Felicity’s one of those names that I love seeing considered. Though it’s more familiar to us here in this community than not, it’s actually fairly unusual — take a look at its popularity chart:
Isn’t that so interesting? From 1900 to 1997, it wasn’t in the top 1000 at all. Doesn’t that surprise you? Then on September 29, 1998 the show Felicity aired, which accounts for the name’s appearance at no. 818 in 1998 and the HUGE leap it made the next year! It stayed between 400 and 800 ever since, being currently at the most popular it’s ever been, at no. 360. Part of the reason for the recent increase in popularity might also be due to actresses Felicity Jones and Felicity Huffman (who’s one of eight! Six girls besides her: Mariah, Betsy, Grace, Isabel, Jessie, Jane, and one brother: Moore, Jr.) and also the Revolutionary War-era American Girl doll by the same name. But even still, no. 360 is really not that popular at all, especially given what we know about name popularity today (here, here). All in all, I think it’s sort of in a sweet spot of popularity — uncommon yet familiar.
And of course, its saintliness! St.
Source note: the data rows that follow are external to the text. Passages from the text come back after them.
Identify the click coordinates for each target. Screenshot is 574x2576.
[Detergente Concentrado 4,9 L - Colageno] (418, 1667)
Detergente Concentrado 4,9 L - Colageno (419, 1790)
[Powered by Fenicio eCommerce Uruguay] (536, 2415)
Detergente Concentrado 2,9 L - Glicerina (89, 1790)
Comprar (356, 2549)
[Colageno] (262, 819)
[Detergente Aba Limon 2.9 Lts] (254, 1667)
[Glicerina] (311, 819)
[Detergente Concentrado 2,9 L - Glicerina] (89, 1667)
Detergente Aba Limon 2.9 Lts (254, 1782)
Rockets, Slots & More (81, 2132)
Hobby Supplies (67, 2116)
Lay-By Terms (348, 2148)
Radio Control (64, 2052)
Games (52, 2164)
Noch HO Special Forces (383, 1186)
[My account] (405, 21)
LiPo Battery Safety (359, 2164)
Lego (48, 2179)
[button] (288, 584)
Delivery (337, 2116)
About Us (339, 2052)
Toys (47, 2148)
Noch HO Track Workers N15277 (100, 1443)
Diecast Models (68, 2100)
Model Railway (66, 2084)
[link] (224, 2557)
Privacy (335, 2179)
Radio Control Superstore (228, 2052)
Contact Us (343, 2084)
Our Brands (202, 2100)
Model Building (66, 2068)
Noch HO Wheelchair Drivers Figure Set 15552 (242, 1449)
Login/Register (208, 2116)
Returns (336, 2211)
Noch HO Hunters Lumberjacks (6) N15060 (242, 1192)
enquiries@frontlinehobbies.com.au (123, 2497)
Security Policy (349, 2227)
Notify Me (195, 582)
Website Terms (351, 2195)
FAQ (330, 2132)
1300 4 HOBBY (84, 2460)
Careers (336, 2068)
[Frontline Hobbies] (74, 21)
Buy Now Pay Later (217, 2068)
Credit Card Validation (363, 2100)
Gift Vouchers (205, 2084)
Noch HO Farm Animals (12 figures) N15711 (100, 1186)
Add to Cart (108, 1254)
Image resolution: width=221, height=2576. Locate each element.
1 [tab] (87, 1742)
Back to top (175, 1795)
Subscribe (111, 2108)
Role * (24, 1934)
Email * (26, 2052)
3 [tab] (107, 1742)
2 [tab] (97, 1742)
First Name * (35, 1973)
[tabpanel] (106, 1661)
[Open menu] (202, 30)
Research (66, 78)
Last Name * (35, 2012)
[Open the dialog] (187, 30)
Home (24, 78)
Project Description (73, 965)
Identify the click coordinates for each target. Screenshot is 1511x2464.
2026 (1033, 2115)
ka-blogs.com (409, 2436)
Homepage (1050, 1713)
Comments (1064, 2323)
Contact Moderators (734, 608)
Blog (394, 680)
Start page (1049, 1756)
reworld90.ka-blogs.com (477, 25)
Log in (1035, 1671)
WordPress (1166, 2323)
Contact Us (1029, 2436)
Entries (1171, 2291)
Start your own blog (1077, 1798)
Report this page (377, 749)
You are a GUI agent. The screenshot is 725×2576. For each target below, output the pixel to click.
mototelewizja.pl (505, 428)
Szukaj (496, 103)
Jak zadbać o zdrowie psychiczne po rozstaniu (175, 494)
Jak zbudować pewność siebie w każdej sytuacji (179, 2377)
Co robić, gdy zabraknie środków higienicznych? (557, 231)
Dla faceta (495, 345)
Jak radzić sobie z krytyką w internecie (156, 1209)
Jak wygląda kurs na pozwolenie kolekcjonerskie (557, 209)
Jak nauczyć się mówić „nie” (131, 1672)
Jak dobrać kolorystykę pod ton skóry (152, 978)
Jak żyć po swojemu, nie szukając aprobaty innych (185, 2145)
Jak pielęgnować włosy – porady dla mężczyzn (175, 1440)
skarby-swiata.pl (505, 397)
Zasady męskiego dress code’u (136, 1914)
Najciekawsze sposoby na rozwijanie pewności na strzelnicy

Felicity’s story is one of the very best — as New Advent puts it (using the variant Felicitas):
“Felicitas, who at the time of her incarceration was with child (in the eighth month), was apprehensive that she would not be permitted to suffer martyrdom at the same time as the others, since the law forbade the execution of pregnant women. Happily, two days before the games she gave birth to a daughter, who was adopted by a Christian woman. On 7 March, the five confessors were led into the amphitheatre. At the demand of the pagan mob they were first scourged; then a boar, a bear, and a leopard, were set at the men, and a wild cow at the women. Wounded by the wild animals, they gave each other the kiss of peace and were then put to the sword.”
Felicity was the maidservant of St. Perpetua, also a mother of an infant who was martyred at the same time — they share a feast day: March 7. That Felicity is St. Felicity of Carthage, but there are others too, like St. Felicity of Rome who was mother to seven sons and was forced to watch them all killed in front of her in order to get her to renounce her faith (it didn’t work); she was then martyred.
Felicity’s also a virtue-type name — it means “happiness” — which puts it in league with names like Grace, Faith, Hope, Sophia, and Verity. It’s got so much going for it in its full form, but I feel like a big part of the conversation around the name Felicity involves nicknames — specifically, I know parents who decide not to go with Felicity because they can’t figure out a nickname they like. Some traditional ones are Fliss(y), Liss(y), Lissa, Fil, Flick, and Flicka (Felicity Huffman has a web site for women in general and moms in particular called What the Flicka), but what else can we get out of it?
Ages ago one of you (eclare) suggested Lily as a nickname for Felicity, which I thought was brilliant. Another of you (Margaret) has a daughter named Felicity who gets called Fin — a nickname from one of her middle names, but I totally think it could work for something like Felicity Nora. Zita is a Hungarian diminutive of the name, and Zyta a Polish short form — I really like both those options. The comments for the entry on behindthename include Fee and Felly as nicknames, which are cute. Cissy could probably work, as could Liddy, which I love. What other ideas do you have?
What do you think of the name Felicity? Would you name a daughter Felicity, or have you? Does she go by a nickname? Do you know any little Felicitys?